DOCUMENT SECTION
════════════════
The RTW2 game has gotten to the point where writing it up and particularly pulling screenshots isn't really fun any more. I'm planning on posting March 1933 (already played) and then doing an epilogue where I play through 1950 and report what happened at a high level. After that, I'm considering doing something with Aurora, which nicely sidesteps the illustration problem because I can just upload the database and anyone who wants to check the game can install Aurora and open the database themselves.
But Aurora being free opens up other options. We could do a succession game, set in an unstable nation where the government is often replaced, and pass the database from player to player. I don't expect competent play from most people, but it will be amusing. Or we could try something else that I haven't thought of.
2018 overhauls are Secondary Armament Part 4, Going back to Iowa, The Washington Naval Treaty, Survivability - Flooding, my review of LA maritime sites and Falklands Part 7. 2019 overhauls are Riverine Warfare - China Parts two and three, my picture post on Iowa's officer quarters and JDAM.
Comments
So I remember - but can't find - a discussion about current supersonic transport projects (can't remember if it was here or SSC).
════════════════
STATED GOAL 1
Copy the listing from the line with "Task: Toggle the" to the line with "Action: tap(452, 331)" verbatim, leaving the pictures out.

(Item coordinate data)
════════════════
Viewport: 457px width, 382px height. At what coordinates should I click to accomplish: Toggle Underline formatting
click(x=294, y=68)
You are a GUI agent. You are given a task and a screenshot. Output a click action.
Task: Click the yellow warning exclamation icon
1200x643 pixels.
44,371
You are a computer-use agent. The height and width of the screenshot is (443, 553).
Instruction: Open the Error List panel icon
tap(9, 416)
════════════════
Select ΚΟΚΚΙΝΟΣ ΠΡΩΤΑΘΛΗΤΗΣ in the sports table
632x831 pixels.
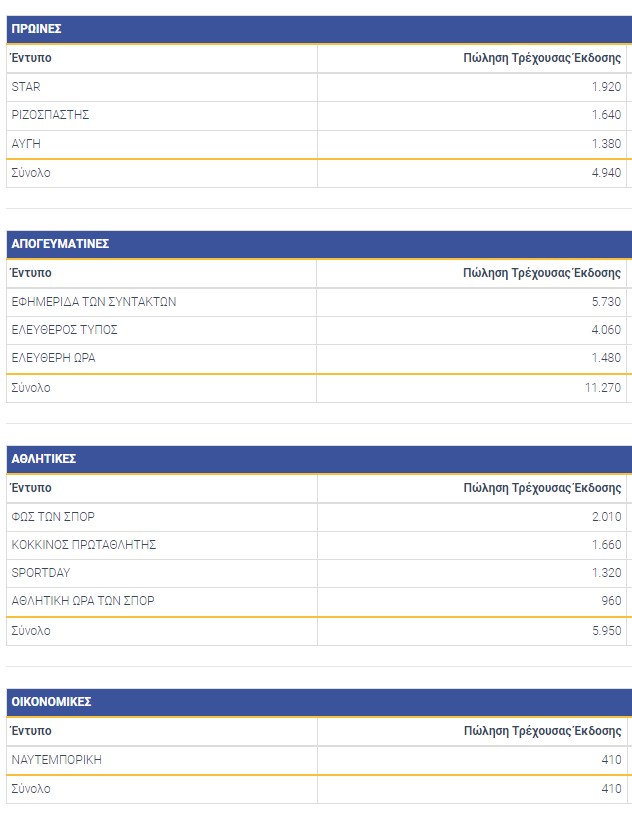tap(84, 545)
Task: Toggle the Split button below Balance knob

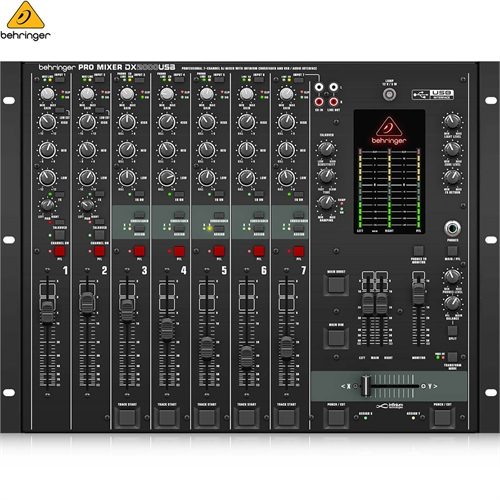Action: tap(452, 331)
════════════════
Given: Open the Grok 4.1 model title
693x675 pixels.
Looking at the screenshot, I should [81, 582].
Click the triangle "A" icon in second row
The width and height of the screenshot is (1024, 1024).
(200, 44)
════════════════
STATED GOAL 2
Answer these questions about the post on the RTW2 game:
(a) Which month and year does the writer plan to post next, having already played it?
(b) Through what year will the writer play for the epilogue?
(c) What kind of game is suggested, in which the database passes from player to player?

EXERCISE OUTPUT 1
Task: Toggle the Split button below Balance knob

Action: tap(452, 331)

EXERCISE OUTPUT 2
(a) March 1933
(b) 1950
(c) A succession game